Thursday, May 3, 2012

Clean Plate

I don’t need a therapist to tell me I’ve immersed myself in the family slice of my pie of life in order to ignore the empty slice that is my love life. 

75% of my day today was filled up with family time via text and calls and 25% was filled up with work. That’s why I thought it was an excellent idea to have 3 glasses of wine during the Fifty Shades book club tonight and text train guy as well as my ex. 

Don’t worry- after 1 text from ex, I deleted his response and wiped it from my memory. It was like it never happened. Give a girl a break. 
I knew what I wanted from him- an immediate response. And that’s what I got. Mission accomplished. I’m a master at the text small talk.
Train guy also texted me back right away. Again, I was 3 glasses of wine deep and after my very limited drinking as of late- this sadly affected me immediately. I suggested we get a drink this weekend. He’s out of town but suggested next week. The banter continued for about a half hour. 

It got to the point where my book club girls yelled at me and had 2 other members act out the texts in front of the group of fifteen. I siped water.
Again, I got what I wanted- immediate entertainment and a possible date (ahem, ignoring the fact that he has a gf)
I’m smoking cigarettes again (this week). Did I mention family life draws my in to the point of me being overwhelmed and stressed? It's a good distraction from that lack of love pie. 
Don't judge.

And while I was chain smoking outside my apartment after book club, I buzz dialed my bestie in Boston. 
I needed to hear things like I don’t need to be in therapy. 
I’m doing okay. I need a rest. 
I need a night out. I need a break. 
She knew what to say, thank god for ten year friendships. 
I hugged the phone before going back inside. 
Then I walk inside my apartment and it smells of windex and air. The cleaning lady my roommate hired had been here. 

I walk in my bedroom 
and there’s folded laundry and no dust and space and my bed is made an entirely different way. 
My pillows are set in a different order. 

For whatever reason, knowing that someone had been here wiping away the dust and clearing clutter for me while I was out dealing with my overwhelming life pie, 
gave me a sense of relief that nicotine hasn’t brought me all week.
Seeing a physical clearing when I’ve been struggling to get a mental one for months 
is something I couldn’t have asked for but has helped, at least in a little baby step, small slice of pie crust kind of way.
Here’s to tomorrow. 


  1. Sometimes the immediate validation that a text from the ex can provide is worth a quick reach out... I finished reading the Fifty Shades serious last week. I've never thought to myself while reading a book "there's too much sex in this" until those books.

  2. Can't find your email address, but yes to the tumblr.

:: Exercise set ::
(a) Answer these about the blog post:
(i) How many glasses of wine did the writer have during the book club?
(ii) In what city does the writer's bestie live?
(iii) What did the apartment smell of when the writer walked inside?
(b) Reproduce a passage of the blog post word for word, beginning at the words "She knew what" and stopping after "kind of way.".

[Records from a data collection]

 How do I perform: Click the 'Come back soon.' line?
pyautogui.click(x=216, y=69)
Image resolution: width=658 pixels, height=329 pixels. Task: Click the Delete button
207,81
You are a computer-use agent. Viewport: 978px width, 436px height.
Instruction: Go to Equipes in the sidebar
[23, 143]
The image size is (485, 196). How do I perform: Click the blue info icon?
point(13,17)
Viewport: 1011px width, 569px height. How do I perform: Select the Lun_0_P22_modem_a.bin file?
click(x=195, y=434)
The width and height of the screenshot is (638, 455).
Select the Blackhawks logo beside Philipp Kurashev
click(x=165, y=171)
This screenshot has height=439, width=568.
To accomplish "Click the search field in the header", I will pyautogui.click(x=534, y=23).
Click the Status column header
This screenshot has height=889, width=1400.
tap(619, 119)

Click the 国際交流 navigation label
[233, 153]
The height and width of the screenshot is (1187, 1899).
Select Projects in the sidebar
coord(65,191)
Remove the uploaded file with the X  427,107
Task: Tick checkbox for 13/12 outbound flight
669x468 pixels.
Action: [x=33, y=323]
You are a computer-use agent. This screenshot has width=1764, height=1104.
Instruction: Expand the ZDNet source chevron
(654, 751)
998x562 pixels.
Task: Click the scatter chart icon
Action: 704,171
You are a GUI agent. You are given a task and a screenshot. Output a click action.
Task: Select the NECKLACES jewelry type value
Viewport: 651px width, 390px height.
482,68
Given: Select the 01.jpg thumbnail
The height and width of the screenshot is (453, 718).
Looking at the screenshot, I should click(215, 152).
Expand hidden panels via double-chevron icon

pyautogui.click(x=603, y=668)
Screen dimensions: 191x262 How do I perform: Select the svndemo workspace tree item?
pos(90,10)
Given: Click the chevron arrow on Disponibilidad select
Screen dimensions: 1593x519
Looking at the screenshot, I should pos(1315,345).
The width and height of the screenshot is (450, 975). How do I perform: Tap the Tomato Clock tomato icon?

:: Solutions per task ::
(a)
(i) Three glasses.
(ii) Boston.
(iii) Windex and air.

(b)
She knew what to say, thank god for ten year friendships. 
I hugged the phone before going back inside. 
Then I walk inside my apartment and it smells of windex and air. The cleaning lady my roommate hired had been here. 

I walk in my bedroom 
and there’s folded laundry and no dust and space and my bed is made an entirely different way. 
My pillows are set in a different order. 

For whatever reason, knowing that someone had been here wiping away the dust and clearing clutter for me while I was out dealing with my overwhelming life pie, 
gave me a sense of relief that nicotine hasn’t brought me all week.
Seeing a physical clearing when I’ve been struggling to get a mental one for months 
is something I couldn’t have asked for but has helped, at least in a little baby step, small slice of pie crust kind of way.